Given the benefits of using moistened swabs, surface monitoring could best be executed just after the completion of an aseptic
production operation or in advance of breaking the aseptic condition of the isolator or RABS. As demonstrated in Table IV,
even when using the robot for sampling, better efficiency of recovery was observed with B. atrophaeus than with M. luteus.
Figure 4
The most significant difference between these two test organisms is that M. luteus is a vegetative cell and B. atrophaeus is a spore. The sizes are also different. The size of the former is ~0.7–0.8 µm, and the latter has a diameter of ~1 × 2–3
µm, although it is unknown to what degree the size of the organism plays a role in recovery efficiency. Consequently, the
authors believe the primary considerations in recovery efficiency differences between these two organisms are: spores as compared
with vegetative cells, and the agglomeration and adherence to the test coupon. The authors also believe the physical composition
of the swab tip may play a role in recovery efficiency. Additional investigation is needed to determine which factors have
the greatest influence on recovery rates.
Figure 5
Recovery efficiency was influenced by the time allowed for soaking the swab tip with the wetting agent. Wetting the swab immediately
before use does not appear to allow sufficient time for saturation to occur.
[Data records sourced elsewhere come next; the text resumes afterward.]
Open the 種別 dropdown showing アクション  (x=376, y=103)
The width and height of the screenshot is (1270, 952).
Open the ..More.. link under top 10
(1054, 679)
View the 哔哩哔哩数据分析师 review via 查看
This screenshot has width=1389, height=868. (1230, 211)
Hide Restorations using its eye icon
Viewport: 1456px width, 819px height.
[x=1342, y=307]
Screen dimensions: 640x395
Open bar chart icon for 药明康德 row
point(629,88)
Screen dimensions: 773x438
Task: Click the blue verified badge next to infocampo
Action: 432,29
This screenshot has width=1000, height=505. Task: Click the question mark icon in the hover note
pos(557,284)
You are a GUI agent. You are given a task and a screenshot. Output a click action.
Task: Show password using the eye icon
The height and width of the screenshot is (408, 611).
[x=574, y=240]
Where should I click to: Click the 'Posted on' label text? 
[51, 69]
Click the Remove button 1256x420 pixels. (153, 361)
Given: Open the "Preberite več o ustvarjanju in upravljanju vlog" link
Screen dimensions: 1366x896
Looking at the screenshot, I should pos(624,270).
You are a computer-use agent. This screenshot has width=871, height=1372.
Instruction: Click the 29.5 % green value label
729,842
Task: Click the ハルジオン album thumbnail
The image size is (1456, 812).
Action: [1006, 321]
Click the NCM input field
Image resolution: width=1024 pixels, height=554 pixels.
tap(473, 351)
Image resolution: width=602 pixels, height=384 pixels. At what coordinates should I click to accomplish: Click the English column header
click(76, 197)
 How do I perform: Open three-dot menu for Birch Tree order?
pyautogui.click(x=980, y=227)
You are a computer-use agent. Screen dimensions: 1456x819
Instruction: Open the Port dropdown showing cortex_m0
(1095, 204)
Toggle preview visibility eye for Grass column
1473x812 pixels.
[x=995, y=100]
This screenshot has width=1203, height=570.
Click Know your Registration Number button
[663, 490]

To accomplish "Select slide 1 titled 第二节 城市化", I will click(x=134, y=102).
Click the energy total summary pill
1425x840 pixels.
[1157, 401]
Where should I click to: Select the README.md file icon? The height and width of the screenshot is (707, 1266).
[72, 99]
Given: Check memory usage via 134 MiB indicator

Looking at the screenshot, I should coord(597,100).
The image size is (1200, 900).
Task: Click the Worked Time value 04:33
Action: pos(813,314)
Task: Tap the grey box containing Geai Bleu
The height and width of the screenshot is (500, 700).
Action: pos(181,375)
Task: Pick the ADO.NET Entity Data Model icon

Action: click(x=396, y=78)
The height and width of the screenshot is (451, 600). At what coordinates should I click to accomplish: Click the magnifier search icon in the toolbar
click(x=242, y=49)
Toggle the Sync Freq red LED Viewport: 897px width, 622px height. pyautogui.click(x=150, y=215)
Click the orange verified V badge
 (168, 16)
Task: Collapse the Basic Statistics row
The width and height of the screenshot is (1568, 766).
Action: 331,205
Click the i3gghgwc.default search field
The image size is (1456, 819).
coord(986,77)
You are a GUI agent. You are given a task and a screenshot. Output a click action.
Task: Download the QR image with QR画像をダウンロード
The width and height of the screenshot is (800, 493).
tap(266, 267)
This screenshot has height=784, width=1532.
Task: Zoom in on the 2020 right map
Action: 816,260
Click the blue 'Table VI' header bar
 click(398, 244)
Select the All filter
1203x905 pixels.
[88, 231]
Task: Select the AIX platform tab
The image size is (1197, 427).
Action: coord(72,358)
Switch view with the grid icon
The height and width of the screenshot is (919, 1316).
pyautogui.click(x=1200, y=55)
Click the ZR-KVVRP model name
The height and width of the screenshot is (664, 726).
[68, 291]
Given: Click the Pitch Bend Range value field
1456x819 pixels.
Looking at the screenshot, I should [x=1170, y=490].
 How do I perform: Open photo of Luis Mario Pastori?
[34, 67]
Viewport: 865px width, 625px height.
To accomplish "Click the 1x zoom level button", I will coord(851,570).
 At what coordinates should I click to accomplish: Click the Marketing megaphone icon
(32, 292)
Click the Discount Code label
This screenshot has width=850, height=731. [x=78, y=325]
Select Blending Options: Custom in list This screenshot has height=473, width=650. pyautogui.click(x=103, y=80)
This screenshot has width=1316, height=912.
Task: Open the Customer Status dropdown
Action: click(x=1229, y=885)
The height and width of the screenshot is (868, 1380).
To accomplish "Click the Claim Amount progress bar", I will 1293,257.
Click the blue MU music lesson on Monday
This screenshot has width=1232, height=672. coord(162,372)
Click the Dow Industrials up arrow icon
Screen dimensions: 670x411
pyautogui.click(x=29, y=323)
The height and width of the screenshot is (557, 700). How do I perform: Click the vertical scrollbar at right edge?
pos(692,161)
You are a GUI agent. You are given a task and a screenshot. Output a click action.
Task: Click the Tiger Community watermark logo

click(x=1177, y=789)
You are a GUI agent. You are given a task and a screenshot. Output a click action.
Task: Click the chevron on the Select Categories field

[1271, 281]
The authors believe that wetting immediately
before use results in a swab that is completely dry before the completion of the swabbing action and therefore less efficient.
In this case, the full benefits of wet swabbing are not realized. When the swab tip is allowed to soak overnight before use,
however, the swab retains moisture from beginning to end of the swabbing action. The fully saturated swab gave a superior
recovery efficiency of microorganisms. Therefore, the degree of wetness of the swabs plays a critical role in recovery efficiency.